= CLEVER project =

Research project in Web search

The CLEVER project was a research project in Web search led by Jon Kleinberg at IBM's Almaden Research Center. Techniques developed in CLEVER included various forms of link analysis, including the HITS algorithm.

==Features==
The CLEVER search engine incorporates several algorithms that make use of the Web's hyperlink structure for discovering high-quality information. It can be exceedingly difficult to locate resources on the World Wide Web that are both high-quality and relevant to a user's informational needs. Traditional automated search methods for locating information on the Web are easily overwhelmed by low-quality and unrelated content. Second generation search engines have to have effective methods for focusing on the most authoritative documents. The rich structure implicit in hyperlinks among Web documents offers a simple, and effective, means to deal with many of these problems.
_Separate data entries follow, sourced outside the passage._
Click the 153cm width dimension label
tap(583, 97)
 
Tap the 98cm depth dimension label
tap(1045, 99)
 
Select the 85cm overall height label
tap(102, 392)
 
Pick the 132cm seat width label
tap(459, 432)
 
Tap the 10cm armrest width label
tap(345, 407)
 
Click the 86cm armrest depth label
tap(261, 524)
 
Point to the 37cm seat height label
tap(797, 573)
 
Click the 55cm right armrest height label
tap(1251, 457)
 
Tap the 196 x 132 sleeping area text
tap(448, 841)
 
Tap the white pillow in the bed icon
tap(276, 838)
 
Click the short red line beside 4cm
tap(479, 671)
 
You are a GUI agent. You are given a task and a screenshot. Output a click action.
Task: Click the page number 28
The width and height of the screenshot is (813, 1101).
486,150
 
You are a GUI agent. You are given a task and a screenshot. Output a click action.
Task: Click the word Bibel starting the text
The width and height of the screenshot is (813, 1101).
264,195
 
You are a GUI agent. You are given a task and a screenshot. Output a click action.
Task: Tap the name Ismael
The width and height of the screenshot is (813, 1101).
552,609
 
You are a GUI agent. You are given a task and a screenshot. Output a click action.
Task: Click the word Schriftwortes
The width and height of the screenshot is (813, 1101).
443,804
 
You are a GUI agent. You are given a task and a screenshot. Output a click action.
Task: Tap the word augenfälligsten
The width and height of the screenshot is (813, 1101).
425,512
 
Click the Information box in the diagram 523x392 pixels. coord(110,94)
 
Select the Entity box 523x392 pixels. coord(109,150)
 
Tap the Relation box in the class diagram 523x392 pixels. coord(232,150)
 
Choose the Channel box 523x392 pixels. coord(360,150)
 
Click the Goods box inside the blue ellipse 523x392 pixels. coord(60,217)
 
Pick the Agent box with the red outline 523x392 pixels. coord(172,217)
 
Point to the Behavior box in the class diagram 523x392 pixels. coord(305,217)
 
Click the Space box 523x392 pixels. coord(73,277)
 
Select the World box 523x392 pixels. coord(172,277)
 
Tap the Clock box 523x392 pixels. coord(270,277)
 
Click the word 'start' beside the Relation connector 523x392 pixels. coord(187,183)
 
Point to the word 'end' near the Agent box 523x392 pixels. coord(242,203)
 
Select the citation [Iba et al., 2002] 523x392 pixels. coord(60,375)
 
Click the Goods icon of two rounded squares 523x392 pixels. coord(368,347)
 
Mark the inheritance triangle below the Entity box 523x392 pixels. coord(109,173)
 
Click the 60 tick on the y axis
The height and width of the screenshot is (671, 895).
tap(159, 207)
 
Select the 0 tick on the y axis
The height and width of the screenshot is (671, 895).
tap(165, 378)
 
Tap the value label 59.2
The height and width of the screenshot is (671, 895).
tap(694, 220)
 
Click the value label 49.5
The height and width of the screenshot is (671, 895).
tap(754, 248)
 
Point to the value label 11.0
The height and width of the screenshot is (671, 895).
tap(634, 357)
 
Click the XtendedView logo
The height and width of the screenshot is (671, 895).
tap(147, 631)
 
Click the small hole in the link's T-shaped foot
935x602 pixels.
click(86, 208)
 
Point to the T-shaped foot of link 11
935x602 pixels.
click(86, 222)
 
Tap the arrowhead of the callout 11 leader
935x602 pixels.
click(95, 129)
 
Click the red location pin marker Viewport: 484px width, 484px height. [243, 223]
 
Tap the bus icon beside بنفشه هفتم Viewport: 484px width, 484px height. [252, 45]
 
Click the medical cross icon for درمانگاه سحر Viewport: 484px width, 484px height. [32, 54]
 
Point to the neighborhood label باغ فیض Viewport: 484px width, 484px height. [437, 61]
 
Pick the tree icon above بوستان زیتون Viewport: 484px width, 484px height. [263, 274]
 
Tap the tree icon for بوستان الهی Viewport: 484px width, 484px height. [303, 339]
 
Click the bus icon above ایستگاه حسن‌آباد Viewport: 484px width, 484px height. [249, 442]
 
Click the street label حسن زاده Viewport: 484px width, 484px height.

Members of the Clever project have come up with a mathematical algorithm that views the Net as simply web pages pointing at each other. It also takes into account the notion of hubs, which point to quality content and link information together, and the idea of authority pages, which are often written by specialists in certain fields.

Bill Cody, senior manager of exploratory data management research at IBM's Almaden Research Center, said: "Web searches provide a lot of information, some good, some bad. But the people providing good hubs usually point to authority pages and authority pages generally know of good hubs. The algorithm enables us to find them and so provide users with quality information rather than the regular list of irrelevant web pages."
He added that the algorithm had also been used to find Internet based communities using the same principle of finding links between like and like. It was used to discover 300,000 communities worldwide, only four per cent of which turned out to be spurious. About two thirds of these still existed, he claimed, with about half now appearing on Yahoo as mature communities.

Cody said that the tool could be used for targeted advertising purposes or for enabling users to find out more information about incipient communities, but declined to say whether IBM had plans to turn Clever into a commercial product or not.